Une deuxième journée complète d’audiences est prévue mardi, au cours de laquelle le comité entendra des témoins experts, dont l’ancien commissaire à la protection de la vie privée Daniel Therrien, ainsi que des représentants du Conseil canadien de la protection des renseignements personnels et de l’accès et de l’Association canadienne des libertés civiles.
L’étude a été proposée par le député du Bloc québécois et vice-président du comité, René Villemure, et a été appuyée par d’autres membres du comité, bien qu’il y ait eu une certaine réticence de la part des députés libéraux.
En plaidant auprès du comité pour commencer cette étude, Villemure a fait écho aux préoccupations exprimées par les groupes de protection de la vie privée et des libertés civiles lorsque l’utilisation de ces outils intrusifs par la police au Canada a été révélée.
Il a déclaré que bien que des inquiétudes aient été soulevées aux Communes lorsque la divulgation a été faite pour la première fois par la GRC, des questions subsistent telles que le seuil d’utilisation de ces outils invasifs, quels fournisseurs sont utilisés et quel est le processus d’autorisation.

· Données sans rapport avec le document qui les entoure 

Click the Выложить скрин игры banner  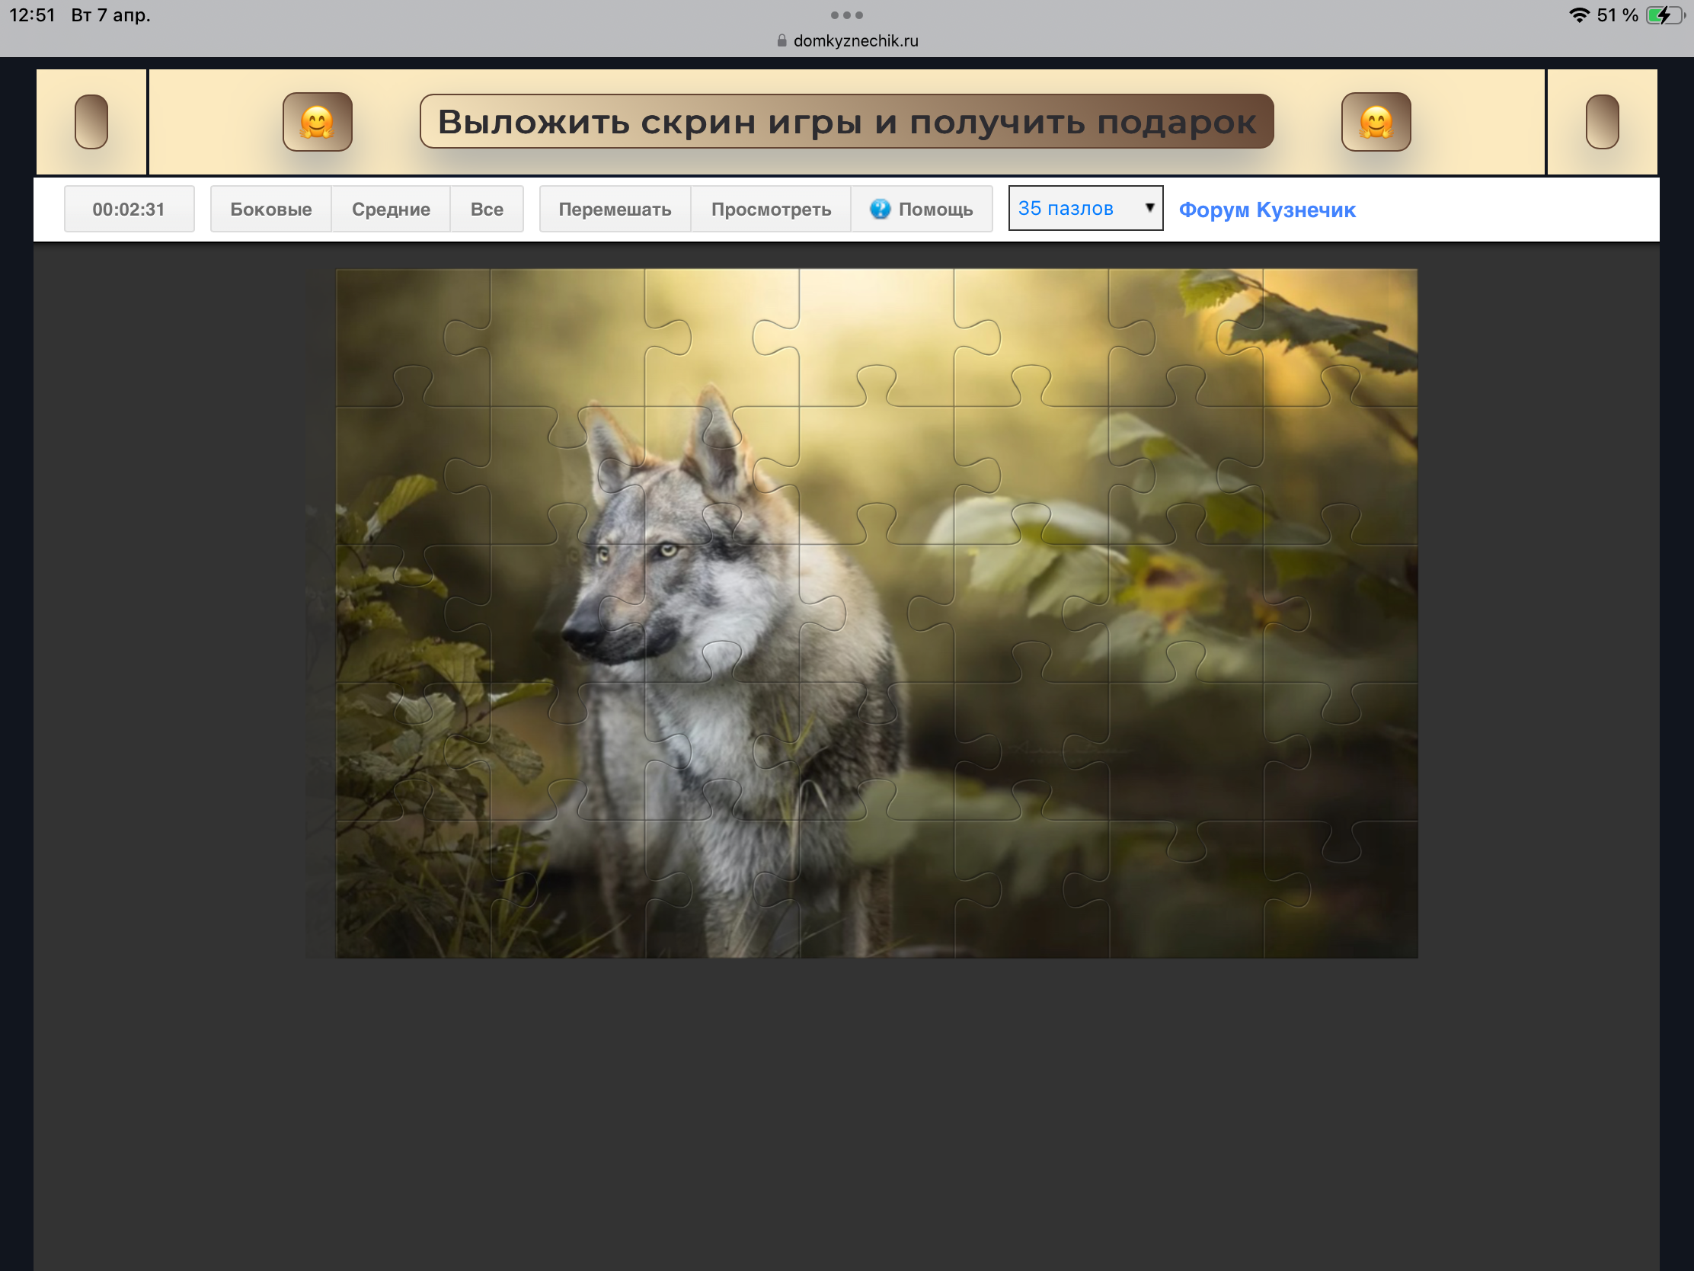pyautogui.click(x=846, y=122)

Dans le cadre de ses travaux, le comité a demandé à la GRC de fournir une liste des mandats obtenus, le cas échéant, pour l’utilisation de ce logiciel, et recherche également des informations relatives à la possibilité d’écoutes téléphoniques de députés, de leurs adjoints parlementaires ou de tout autre employé du Parlement du Canada.
Le comité vise à finaliser son étude et à soumettre un rapport à la Chambre des communes – avec des recommandations potentielles de modifications de la loi ou des mécanismes de surveillance – d’ici le début de la séance d’automne, le 19 septembre.